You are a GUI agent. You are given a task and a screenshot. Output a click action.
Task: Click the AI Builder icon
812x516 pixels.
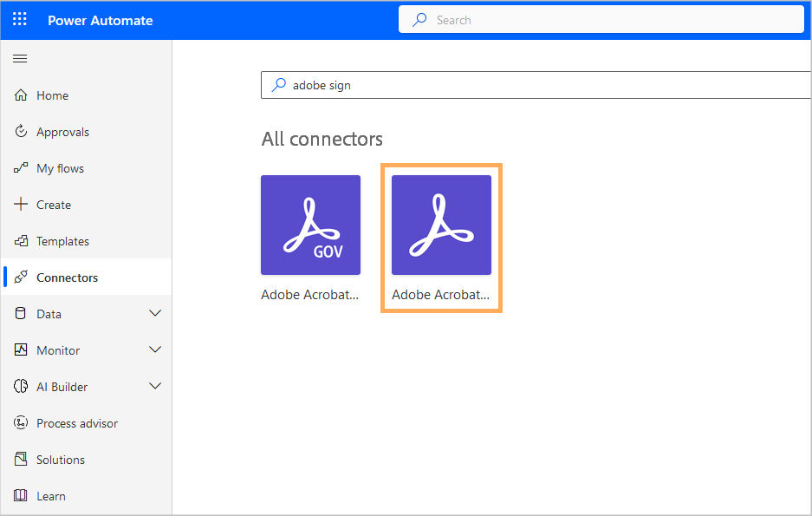(22, 387)
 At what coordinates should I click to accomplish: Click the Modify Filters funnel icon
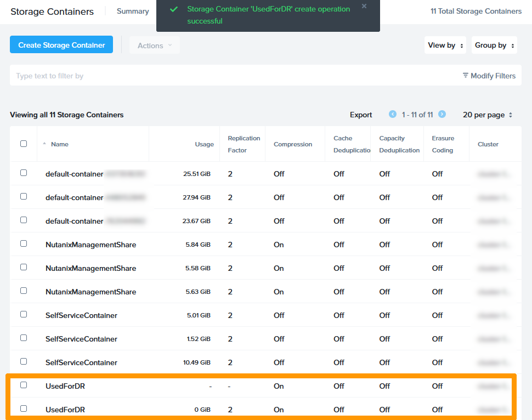click(466, 76)
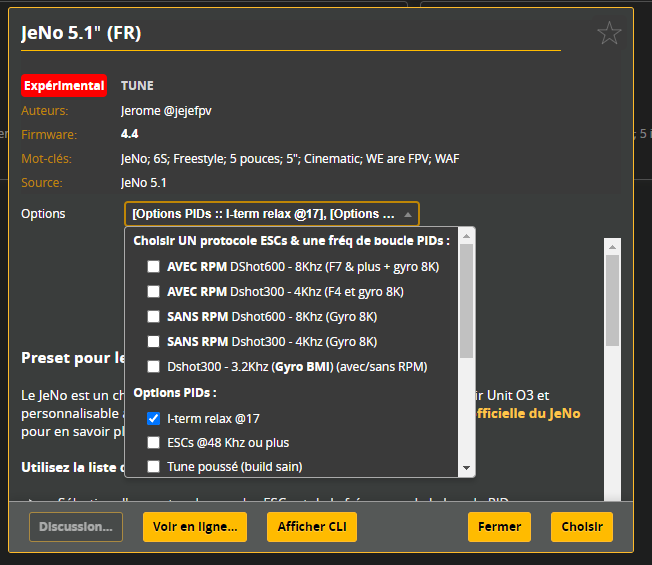Close the dialog with Fermer
This screenshot has width=652, height=565.
499,527
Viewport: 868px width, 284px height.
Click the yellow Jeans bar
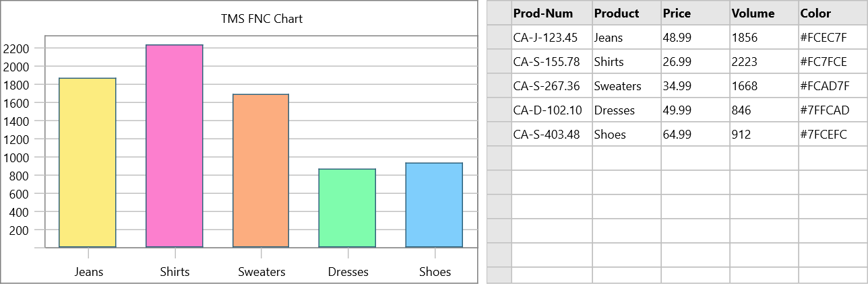88,163
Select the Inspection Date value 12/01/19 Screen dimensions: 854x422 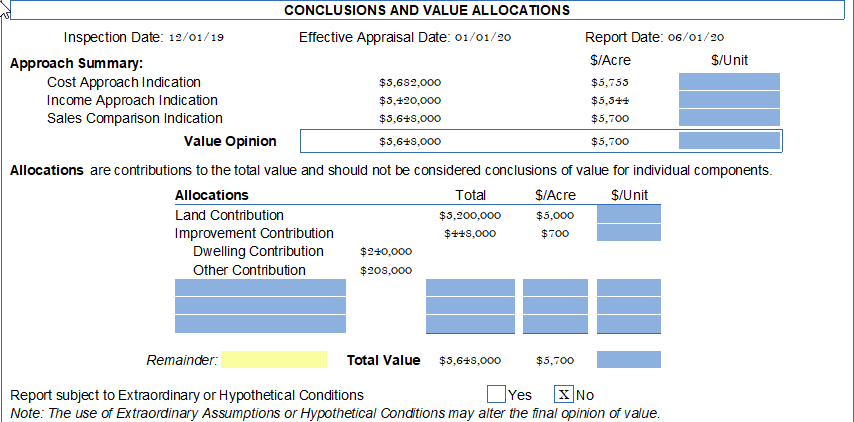(196, 38)
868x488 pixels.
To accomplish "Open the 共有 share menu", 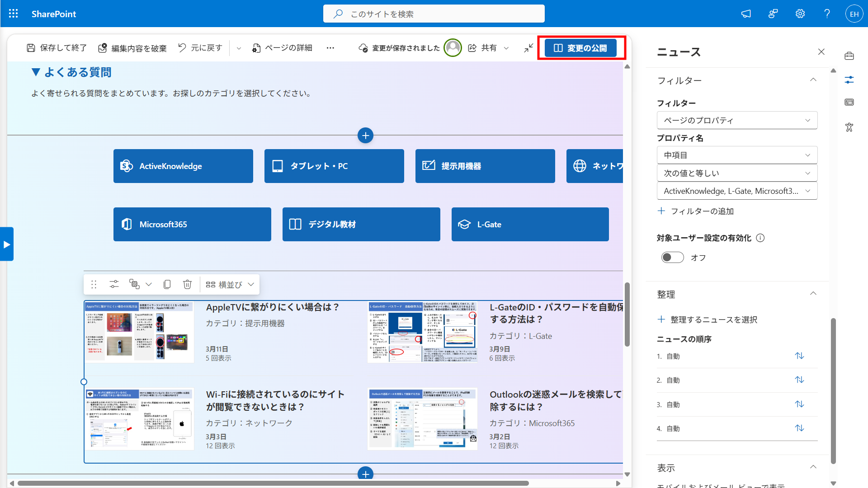I will coord(488,48).
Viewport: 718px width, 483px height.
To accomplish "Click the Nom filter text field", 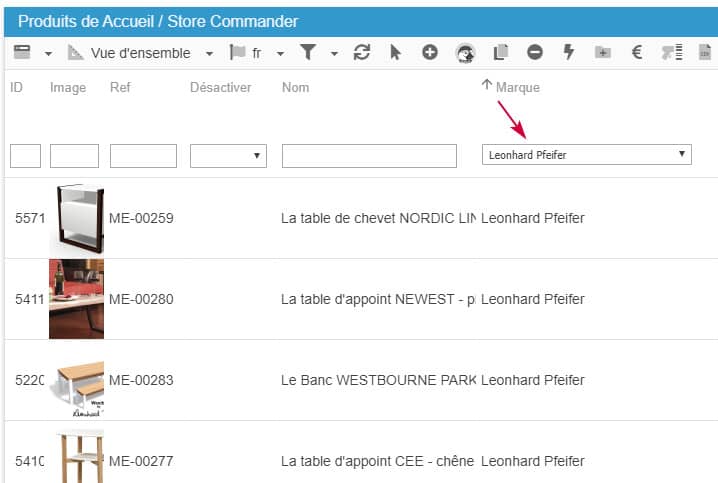I will (369, 156).
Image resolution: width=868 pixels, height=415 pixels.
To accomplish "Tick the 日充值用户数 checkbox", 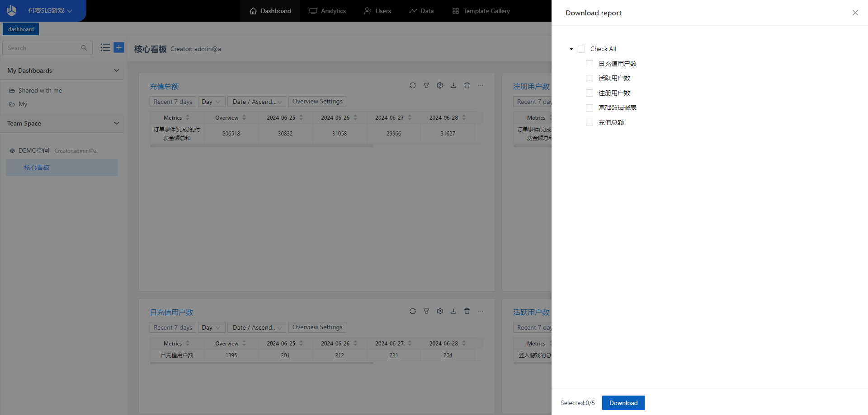I will (x=590, y=64).
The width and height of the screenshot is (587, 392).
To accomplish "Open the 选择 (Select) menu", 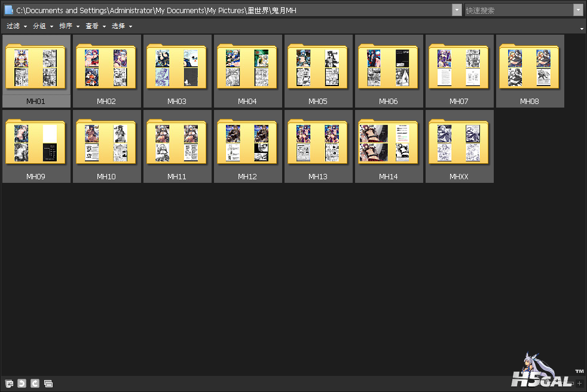I will 122,26.
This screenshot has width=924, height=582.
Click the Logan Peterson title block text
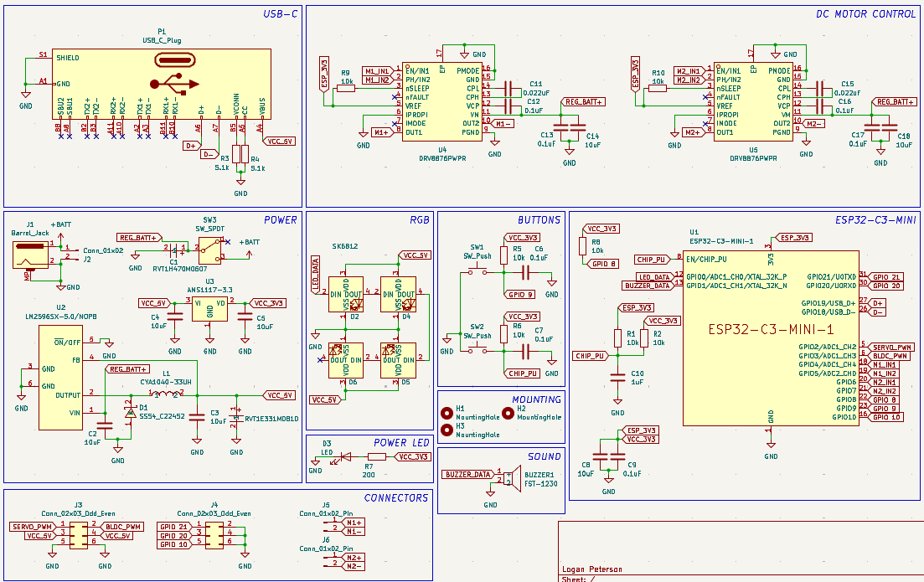coord(592,569)
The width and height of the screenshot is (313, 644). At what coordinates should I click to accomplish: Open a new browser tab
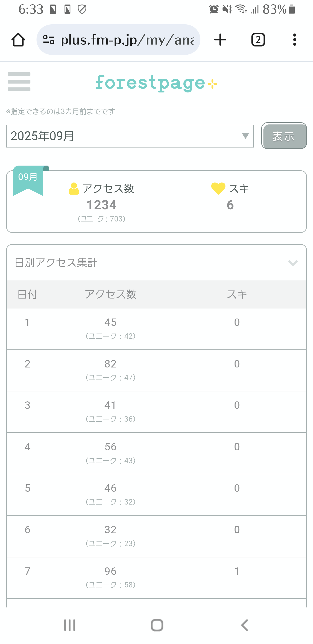[220, 40]
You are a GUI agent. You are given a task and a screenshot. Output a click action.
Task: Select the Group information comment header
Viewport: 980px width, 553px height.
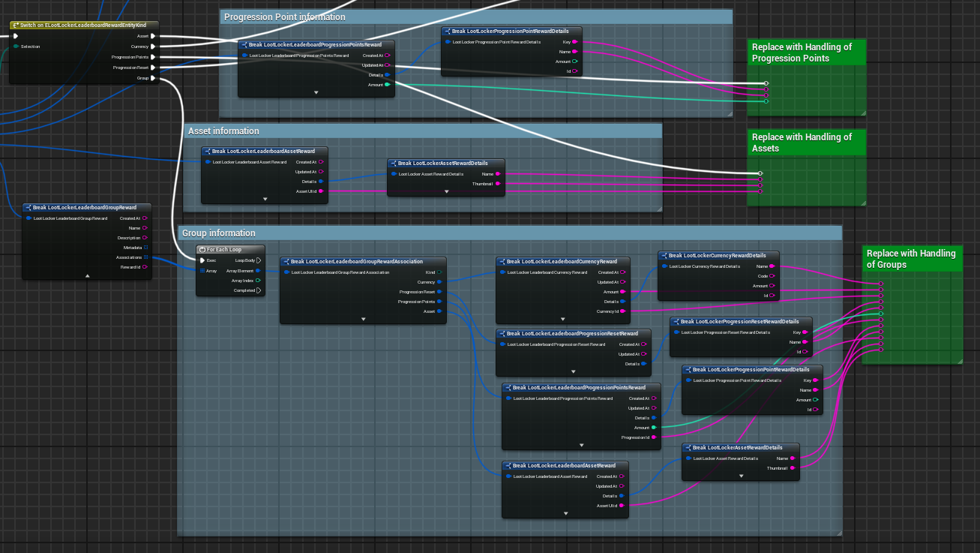pos(510,233)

What is expected — Exact reproduction is required for the lines from the one containing "Click the Logan Peterson title block text" through the end of the material, and for those lines only, without pictures.

The answer —
Click the Logan Peterson title block text
coord(592,569)
The width and height of the screenshot is (313, 644). At what coordinates should I click to accomplish: Open a new browser tab
[220, 40]
You are a GUI agent. You are given a task and a screenshot. Output a click action.
Task: Select the Group information comment header
Viewport: 980px width, 553px height.
pos(510,233)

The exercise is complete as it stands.